No, that's the word sliv-by right there, you know, for her and for you. And, you know, it really just echoes a lot of what you and her mom are doing with her. That she's able to have that, you know, sense of confidence, sense of self-worth, sense of just, well, they're having a bad day, you know, oh, well, I feel worse for them than I do for myself because of them. Like, they're not, I'm going to feel worse for them than they feel for me.


Eddie (New Parent Again) (08:01.117)

Yeah.


Jey (08:04.834)

kind of thing, because I might keep doing what I'm doing and you know, that's what it is with this whole atmosphere of podcasting and blogging and whatnot. It's like you have to be okay with just that. People might not like it. People might not enjoy some of the things we talk about. Some people might not want to listen or they might hear my speech impediment, impedimenting harder on some days or other days or be able to tell that I'm recording at...


different weird hours of the day and night and times of the day or that I'm wearing the same shirt for three recordings in a row because I probably wore the same clothes for multiple recordings back to back to back. And that's okay. You know, if you want to nitpick and nitty gritty that hard, cool. But thank you for the engagement, first of all. Thank you for the comment. Thank you for the like. Thank you for, you know, boosting this up through the algorithm a little bit. I appreciate that. You know, cool. But no, it's definitely just...


something you have to go through and go with, and it's part of it. Because I mean, if I would have stopped after the first 10 negative feedbacks or negative comments, I would have been like every other podcast, 95% of podcasts out there that stop after two to 10 episodes. I wouldn't be nearing, I wouldn't be over 100 plus at this point. I wouldn't be approaching 150, however many at this point if I decided to let that stop me and hold me back. So.


Eddie (New Parent Again) (09:22.398)

Yeah.


Jey (09:32.434)

You know, you just kind of got to say, f them to a point, you know, there's always going to be people who don't like what you say. There's always going to be people who don't like you for whatever reason, because of your eyes are brown or your beard is better than them or you have cooler hats or because you're doing something, essentially you're doing something that they are probably jealous and envious that they're not doing. At the end of the day is what it comes down to. And they're just projecting that through hate or through mean comments because they're


Eddie (New Parent Again) (09:45.752)

Yeah.


Jey (10:00.61)

They want to be able to do what you're doing with the amount of confidence, with the amount of grace.

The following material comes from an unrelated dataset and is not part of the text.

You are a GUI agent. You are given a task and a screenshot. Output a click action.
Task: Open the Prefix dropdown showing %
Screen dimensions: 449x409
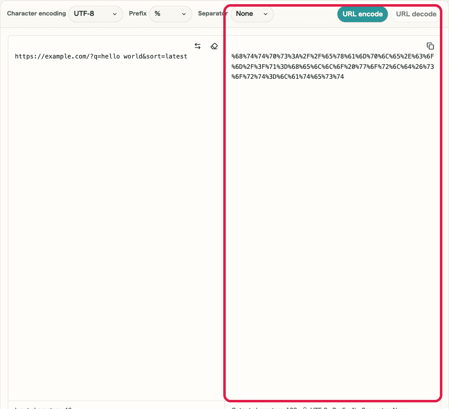171,14

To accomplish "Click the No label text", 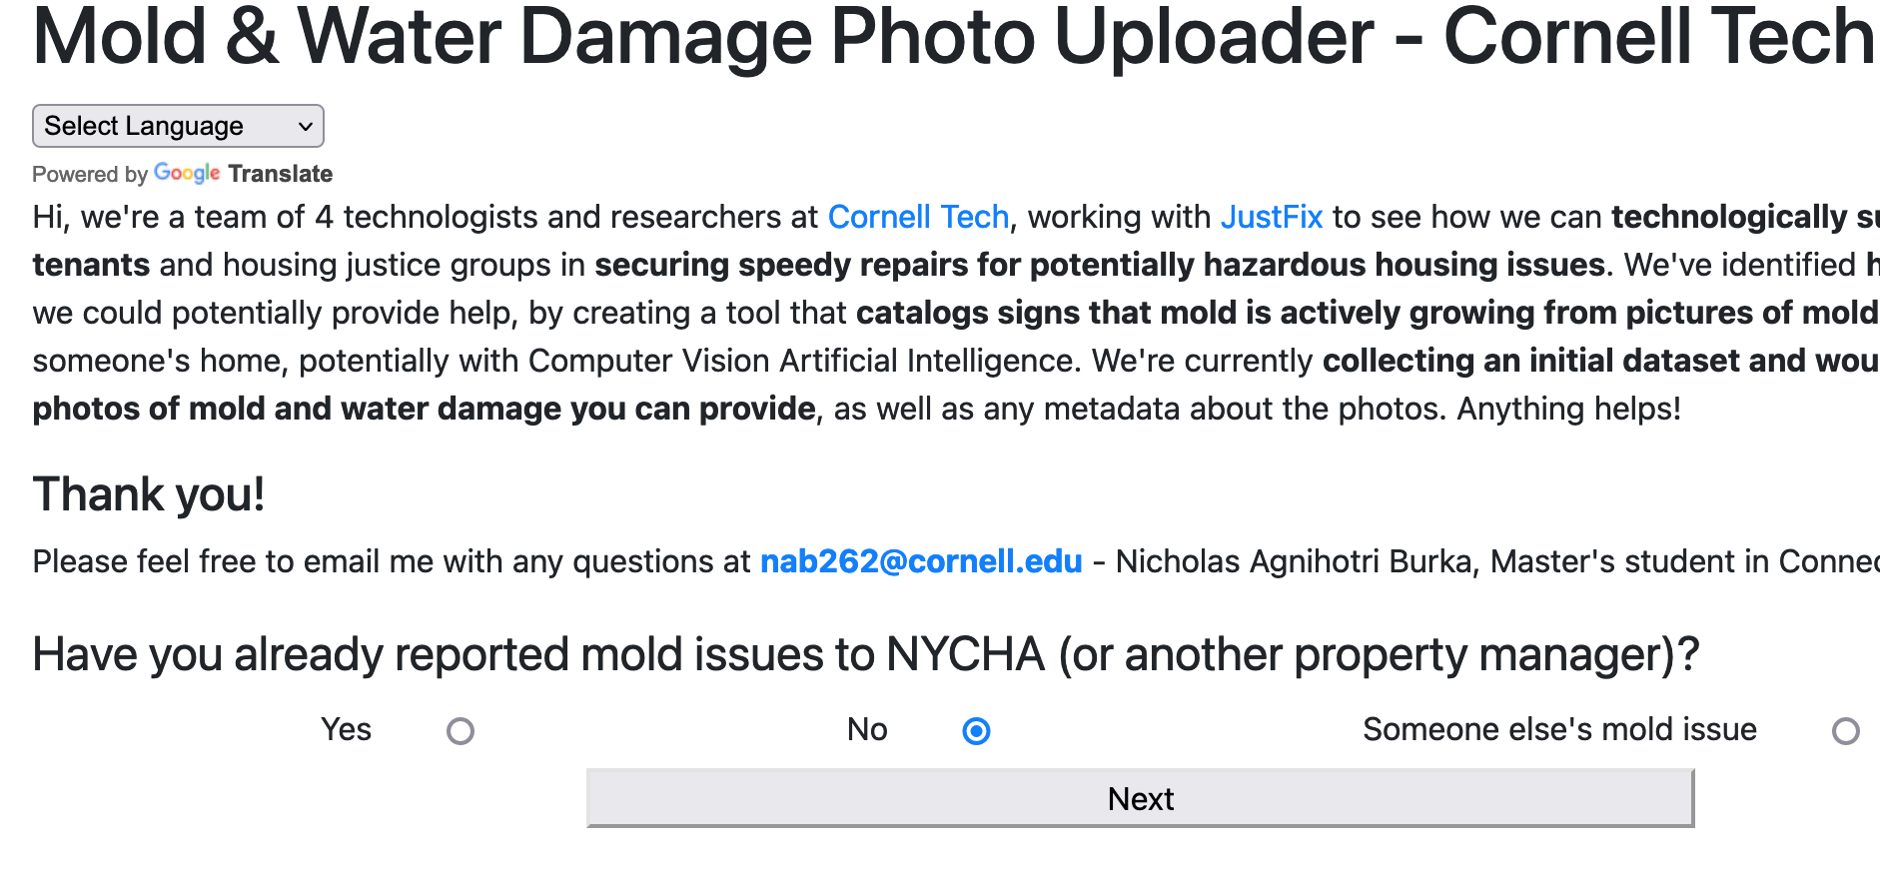I will pyautogui.click(x=867, y=730).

And those people who are commenting are probably just angry adults who know that an 11-year-old sounds better than them on a microphone. Not an 11-year-old more educated, more well-spoken, able to hold a better conversation than they are, or they're just jealous that she gets to talk to her dad and that's projecting through them kind of thing. And, you know, we never know what someone else is going through.

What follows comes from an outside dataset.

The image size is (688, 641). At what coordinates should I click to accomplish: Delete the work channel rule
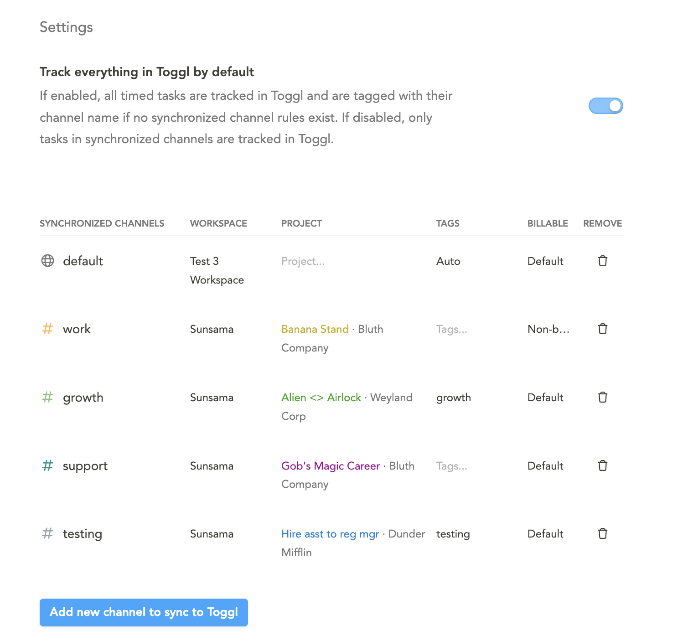pyautogui.click(x=602, y=329)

Eddie (New Parent Again) (10:16.611)

Yeah


Jey (10:30.338)

but I think that's so important that she has that perspective. Like, oh, they're just having a bad day. They're just having a bad day. I feel bad for them kind of thing.


Eddie (New Parent Again) (10:31.552)

Right.


Eddie (New Parent Again) (10:41.841)

Yeah, if I can keep that perspective all the time, I'd probably be a lot less stressed out in life. Like, you know what? It's cool. Like, it's not that serious. Because as we get older, we have to deal with so much more stuff too, right? So if I can, if I would have had that ingrained in me at a young age and held on to it all the way through, and I have a pretty cool temperament, but there, you know, there's always something that can get to somebody that can create that bad day. But if I could just easily, you know, snap my fingers, remind myself, hey, it could always be worse.


Life would be a lot easier and a lot less stressful.


Jey (11:13.47)

100% and there is so much that goes on just being a dad that comes with that. Like I couldn't, like I have a hard time imagining right now. Right now my kids are six and three and within the next couple of years I'll probably have another one with my now, by the time this comes out, we'll probably be married by the time this comes out. My fiance right now as it is though, soon to be wife.


You know, we have plans to have another child and stuff, and it's just like...


Jey (11:47.382)

Diaper Days will be back. Graduated my youngest one from diapers when she was about 18 to 20 months old and she got out of them pretty quick. Pull-ups at night, she went through that process pretty quick for her. So I'm just like, man, how do I justify it in my head that I wanna have another one and do have another one?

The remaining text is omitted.